> In Book of the Dead, there's a section which says that the
> Harrowed can try to
> take back control in rare instances (p. 81), such as "when
> the Manitou is about
> to cause direct harm to a very close companion."
>
> First off, since it makes no mention of this anywhere in the
> book, I'm going to
> assume that neither the Manitou nor the Harrowed add their
> Dominion bonus to
> their rolls. Is this accurate?
Not a clue to be honest. I picture this as being a tense moment that allows the character a last ditch chance of wrestling back control before they do something terrible. So I would go for a straight Spirit contest without the Dominion bonus simply because it heightens the dramatic moment. I would maybe give a bonus to the character depending on who it was the manitou was going to kill (friend +0, family +1, close family +2).

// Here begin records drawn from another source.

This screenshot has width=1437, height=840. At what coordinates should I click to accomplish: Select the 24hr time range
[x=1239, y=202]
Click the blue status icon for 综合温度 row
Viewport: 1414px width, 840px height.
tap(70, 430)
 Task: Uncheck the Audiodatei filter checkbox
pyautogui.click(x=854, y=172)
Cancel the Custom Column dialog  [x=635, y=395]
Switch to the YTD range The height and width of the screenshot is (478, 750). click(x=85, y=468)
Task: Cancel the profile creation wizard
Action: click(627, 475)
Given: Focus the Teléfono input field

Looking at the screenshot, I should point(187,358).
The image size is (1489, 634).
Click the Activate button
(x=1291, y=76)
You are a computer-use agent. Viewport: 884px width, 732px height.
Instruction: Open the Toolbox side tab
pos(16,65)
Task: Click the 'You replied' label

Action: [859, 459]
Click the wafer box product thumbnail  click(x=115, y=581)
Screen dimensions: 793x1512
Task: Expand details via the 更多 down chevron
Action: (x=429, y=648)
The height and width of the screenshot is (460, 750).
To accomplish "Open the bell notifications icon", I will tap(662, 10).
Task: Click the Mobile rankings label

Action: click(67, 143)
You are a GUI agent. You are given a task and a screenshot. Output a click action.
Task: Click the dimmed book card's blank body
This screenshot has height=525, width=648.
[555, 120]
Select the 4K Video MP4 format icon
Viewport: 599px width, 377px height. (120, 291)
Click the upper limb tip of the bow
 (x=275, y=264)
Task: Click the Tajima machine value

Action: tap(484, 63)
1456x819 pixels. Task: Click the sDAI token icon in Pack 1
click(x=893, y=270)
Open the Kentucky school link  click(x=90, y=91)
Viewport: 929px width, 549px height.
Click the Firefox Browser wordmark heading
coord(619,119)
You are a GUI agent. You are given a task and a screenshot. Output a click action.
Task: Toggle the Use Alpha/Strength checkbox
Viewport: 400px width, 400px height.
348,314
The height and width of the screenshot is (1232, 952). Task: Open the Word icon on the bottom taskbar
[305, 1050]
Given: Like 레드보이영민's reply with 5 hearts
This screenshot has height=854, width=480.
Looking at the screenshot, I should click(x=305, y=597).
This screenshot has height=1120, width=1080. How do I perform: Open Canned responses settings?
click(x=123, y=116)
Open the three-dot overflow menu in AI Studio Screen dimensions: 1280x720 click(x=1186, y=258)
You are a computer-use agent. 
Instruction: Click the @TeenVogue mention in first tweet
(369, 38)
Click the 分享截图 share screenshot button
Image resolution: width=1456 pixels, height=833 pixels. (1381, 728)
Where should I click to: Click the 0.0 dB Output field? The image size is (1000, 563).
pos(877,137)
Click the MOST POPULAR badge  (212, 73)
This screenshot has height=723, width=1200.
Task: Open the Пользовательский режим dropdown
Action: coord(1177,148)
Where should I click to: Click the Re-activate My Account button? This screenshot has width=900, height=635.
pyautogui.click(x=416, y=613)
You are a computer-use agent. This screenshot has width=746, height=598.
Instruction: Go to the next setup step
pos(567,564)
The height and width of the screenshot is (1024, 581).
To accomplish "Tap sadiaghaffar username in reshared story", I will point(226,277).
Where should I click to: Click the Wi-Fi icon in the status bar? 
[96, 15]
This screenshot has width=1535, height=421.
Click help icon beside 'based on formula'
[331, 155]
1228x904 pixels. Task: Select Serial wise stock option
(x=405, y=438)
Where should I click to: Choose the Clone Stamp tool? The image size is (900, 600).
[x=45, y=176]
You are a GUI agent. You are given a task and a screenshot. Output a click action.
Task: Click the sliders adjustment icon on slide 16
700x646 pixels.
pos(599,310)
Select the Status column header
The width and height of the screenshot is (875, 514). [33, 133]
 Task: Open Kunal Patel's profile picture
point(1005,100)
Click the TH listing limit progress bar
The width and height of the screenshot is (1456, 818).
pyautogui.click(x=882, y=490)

This got me thinking, if a harrowed PC knows nothing about what goes on when the manitou is in control - how does he know when his manitou is threating a friend in order to try and regain control? Also if he fails this check, does he remember the struggle and knows the manitou has done something terrible to a close friend or does he somehow forget about the struggle and "wake up" oblivious?
> Second, I have been told that the 2nd edition rulebook
> overrides anything in
> BoD, and the rulebook makes no mention of this at all. Does
> that mean that the
> rule is no longer in effect, or simply that the writers felt
> they didn't need to
> repeat every single detail in the main book? I'm tending
> toward the latter, but
> it'd be nice to have some kind of confirmation.
I would run everything in the BotD as it stands unless it is contradicted by something in the revised rulebook.